DATA TO PROCESS section start

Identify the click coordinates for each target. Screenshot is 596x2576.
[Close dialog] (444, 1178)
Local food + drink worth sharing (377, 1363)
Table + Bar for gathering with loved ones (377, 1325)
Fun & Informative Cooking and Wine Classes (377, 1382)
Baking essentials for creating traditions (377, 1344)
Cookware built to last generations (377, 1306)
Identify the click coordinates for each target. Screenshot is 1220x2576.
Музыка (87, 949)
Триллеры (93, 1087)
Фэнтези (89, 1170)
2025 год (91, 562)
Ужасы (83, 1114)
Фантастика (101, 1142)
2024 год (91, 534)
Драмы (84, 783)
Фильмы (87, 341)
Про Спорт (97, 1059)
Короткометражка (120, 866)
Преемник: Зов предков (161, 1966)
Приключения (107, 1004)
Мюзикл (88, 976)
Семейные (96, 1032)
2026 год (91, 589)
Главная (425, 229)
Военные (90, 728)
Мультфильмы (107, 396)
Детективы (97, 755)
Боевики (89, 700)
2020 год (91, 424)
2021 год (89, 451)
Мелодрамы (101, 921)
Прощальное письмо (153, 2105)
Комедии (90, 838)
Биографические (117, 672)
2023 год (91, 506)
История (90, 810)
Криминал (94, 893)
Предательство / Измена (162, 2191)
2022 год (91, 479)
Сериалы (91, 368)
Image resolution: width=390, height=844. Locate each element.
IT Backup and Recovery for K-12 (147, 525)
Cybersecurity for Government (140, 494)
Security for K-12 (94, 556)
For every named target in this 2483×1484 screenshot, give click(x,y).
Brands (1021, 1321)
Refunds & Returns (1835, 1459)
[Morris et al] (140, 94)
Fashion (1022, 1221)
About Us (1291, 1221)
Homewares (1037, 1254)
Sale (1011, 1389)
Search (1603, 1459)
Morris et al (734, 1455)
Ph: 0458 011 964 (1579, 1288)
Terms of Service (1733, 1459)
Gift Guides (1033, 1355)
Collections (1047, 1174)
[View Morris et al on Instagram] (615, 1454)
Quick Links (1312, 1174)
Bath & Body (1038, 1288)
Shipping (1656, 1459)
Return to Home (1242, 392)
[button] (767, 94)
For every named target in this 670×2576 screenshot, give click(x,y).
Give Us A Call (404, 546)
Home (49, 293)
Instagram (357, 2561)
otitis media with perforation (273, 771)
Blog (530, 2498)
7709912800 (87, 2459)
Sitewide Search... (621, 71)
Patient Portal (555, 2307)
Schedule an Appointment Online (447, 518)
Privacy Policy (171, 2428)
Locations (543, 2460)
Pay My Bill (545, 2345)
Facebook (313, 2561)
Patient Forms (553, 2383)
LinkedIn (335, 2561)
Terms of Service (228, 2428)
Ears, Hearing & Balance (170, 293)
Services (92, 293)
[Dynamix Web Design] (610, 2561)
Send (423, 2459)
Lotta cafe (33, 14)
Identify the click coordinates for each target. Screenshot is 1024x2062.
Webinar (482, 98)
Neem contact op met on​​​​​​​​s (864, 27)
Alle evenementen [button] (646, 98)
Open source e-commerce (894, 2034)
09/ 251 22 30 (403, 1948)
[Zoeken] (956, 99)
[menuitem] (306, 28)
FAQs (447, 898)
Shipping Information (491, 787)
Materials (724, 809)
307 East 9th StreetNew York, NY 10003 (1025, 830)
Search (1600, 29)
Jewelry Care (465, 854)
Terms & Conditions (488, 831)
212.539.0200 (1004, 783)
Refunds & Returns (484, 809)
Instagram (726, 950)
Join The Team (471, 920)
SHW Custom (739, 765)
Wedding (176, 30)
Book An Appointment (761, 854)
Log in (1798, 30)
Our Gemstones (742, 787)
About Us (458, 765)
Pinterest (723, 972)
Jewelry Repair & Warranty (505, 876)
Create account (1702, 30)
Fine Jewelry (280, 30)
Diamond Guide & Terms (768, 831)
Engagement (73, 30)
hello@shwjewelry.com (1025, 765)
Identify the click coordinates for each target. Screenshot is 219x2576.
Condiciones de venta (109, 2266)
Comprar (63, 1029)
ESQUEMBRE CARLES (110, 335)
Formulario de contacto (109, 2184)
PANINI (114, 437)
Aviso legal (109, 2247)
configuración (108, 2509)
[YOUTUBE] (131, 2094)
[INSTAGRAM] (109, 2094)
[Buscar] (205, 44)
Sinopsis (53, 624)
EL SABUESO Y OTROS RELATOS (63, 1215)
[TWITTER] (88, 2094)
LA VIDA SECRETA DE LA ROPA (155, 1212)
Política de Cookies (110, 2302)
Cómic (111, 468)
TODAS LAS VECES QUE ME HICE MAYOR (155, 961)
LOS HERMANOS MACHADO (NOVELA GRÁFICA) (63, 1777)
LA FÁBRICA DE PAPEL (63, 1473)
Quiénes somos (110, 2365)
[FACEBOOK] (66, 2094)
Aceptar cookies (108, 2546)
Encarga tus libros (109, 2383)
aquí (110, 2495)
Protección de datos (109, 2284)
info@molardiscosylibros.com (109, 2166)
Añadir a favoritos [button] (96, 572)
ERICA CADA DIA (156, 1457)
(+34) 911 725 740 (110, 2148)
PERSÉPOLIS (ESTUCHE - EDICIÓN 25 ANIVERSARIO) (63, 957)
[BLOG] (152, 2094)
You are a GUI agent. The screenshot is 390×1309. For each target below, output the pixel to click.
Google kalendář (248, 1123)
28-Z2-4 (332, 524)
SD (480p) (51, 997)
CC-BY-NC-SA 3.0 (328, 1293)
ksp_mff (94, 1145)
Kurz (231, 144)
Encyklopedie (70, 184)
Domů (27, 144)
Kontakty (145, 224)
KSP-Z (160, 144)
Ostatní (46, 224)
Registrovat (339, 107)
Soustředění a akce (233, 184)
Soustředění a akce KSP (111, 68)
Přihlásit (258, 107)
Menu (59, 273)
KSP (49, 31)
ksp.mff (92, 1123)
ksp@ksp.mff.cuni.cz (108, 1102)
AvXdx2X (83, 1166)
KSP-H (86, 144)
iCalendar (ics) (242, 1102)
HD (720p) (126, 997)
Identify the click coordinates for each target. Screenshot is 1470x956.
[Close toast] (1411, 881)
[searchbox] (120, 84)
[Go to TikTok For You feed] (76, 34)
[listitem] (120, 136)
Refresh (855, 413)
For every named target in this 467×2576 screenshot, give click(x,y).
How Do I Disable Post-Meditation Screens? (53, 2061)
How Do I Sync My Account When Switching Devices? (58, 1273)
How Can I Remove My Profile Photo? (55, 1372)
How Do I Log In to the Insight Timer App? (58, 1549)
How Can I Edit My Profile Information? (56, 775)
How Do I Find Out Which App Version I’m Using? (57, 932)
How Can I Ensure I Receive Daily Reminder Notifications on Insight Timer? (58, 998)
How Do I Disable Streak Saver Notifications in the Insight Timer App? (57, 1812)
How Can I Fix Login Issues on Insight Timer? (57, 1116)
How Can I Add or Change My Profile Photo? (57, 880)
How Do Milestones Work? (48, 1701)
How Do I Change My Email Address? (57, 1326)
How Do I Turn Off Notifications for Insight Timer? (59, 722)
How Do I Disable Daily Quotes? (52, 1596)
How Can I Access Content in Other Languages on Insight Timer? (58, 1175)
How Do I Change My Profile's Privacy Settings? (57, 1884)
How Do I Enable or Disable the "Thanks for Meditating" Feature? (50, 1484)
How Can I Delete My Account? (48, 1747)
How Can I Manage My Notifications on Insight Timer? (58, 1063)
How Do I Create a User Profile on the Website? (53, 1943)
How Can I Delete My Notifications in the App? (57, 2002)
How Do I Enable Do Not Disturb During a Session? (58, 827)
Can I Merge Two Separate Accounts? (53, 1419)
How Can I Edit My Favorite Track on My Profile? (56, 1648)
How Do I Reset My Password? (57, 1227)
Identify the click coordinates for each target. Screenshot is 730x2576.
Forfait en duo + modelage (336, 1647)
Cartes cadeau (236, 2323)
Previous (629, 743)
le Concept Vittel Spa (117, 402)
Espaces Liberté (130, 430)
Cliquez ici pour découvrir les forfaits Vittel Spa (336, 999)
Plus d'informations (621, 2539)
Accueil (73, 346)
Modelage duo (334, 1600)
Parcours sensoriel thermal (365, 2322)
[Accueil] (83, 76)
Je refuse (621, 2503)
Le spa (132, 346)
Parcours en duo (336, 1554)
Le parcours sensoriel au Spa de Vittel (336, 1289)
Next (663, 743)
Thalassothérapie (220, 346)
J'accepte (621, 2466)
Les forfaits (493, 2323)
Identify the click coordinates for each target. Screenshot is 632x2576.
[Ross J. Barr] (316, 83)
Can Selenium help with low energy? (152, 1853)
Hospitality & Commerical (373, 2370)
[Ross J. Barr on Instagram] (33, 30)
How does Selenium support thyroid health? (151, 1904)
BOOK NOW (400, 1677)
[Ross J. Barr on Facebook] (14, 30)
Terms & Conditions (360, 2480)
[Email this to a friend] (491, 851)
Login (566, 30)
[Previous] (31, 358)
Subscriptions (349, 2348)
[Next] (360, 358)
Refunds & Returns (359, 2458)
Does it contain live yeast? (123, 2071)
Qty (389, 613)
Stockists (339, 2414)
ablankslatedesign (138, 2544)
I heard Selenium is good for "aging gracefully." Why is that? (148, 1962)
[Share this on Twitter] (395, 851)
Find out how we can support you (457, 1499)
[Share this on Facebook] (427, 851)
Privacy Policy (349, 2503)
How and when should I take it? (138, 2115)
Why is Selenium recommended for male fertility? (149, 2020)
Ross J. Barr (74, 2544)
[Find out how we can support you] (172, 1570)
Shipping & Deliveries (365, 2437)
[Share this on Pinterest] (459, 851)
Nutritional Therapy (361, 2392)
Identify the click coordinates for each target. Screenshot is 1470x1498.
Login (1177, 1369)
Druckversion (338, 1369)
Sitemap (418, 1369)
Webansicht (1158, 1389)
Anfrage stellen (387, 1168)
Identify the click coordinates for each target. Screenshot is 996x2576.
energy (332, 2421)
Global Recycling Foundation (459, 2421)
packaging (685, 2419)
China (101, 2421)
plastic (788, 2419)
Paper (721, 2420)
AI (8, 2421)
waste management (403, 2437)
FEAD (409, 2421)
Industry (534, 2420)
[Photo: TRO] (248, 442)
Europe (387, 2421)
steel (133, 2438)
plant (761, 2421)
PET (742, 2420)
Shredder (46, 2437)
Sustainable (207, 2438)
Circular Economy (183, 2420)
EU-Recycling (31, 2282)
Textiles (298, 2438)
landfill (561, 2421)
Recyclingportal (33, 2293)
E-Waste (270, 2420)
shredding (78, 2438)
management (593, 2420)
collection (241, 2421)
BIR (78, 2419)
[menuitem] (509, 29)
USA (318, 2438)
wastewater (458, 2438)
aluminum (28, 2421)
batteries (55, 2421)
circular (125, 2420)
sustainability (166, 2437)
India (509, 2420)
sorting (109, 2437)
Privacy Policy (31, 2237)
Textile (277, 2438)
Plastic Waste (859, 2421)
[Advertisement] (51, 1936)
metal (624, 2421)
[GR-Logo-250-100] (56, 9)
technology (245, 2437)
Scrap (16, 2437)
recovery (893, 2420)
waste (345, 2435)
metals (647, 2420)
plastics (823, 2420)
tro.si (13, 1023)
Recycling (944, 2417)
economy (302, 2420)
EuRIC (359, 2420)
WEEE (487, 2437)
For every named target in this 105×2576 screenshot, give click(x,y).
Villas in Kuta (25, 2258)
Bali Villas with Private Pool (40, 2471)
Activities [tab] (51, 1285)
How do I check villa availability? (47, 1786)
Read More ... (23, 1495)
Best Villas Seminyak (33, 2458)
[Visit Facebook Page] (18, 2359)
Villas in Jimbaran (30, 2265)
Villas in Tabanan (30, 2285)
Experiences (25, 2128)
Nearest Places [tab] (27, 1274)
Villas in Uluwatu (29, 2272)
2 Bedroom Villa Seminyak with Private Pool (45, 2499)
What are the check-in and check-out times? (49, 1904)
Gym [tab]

DATA TO PROCESS section end

• ASSIGNED TASK
Wherever the string "Delete" shows up in the material, copy the line that holds it.

• RESPONSE TO THE EXERCISE
How Can I Delete My Account? (48, 1747)
How Can I Delete My Notifications in the App? (57, 2002)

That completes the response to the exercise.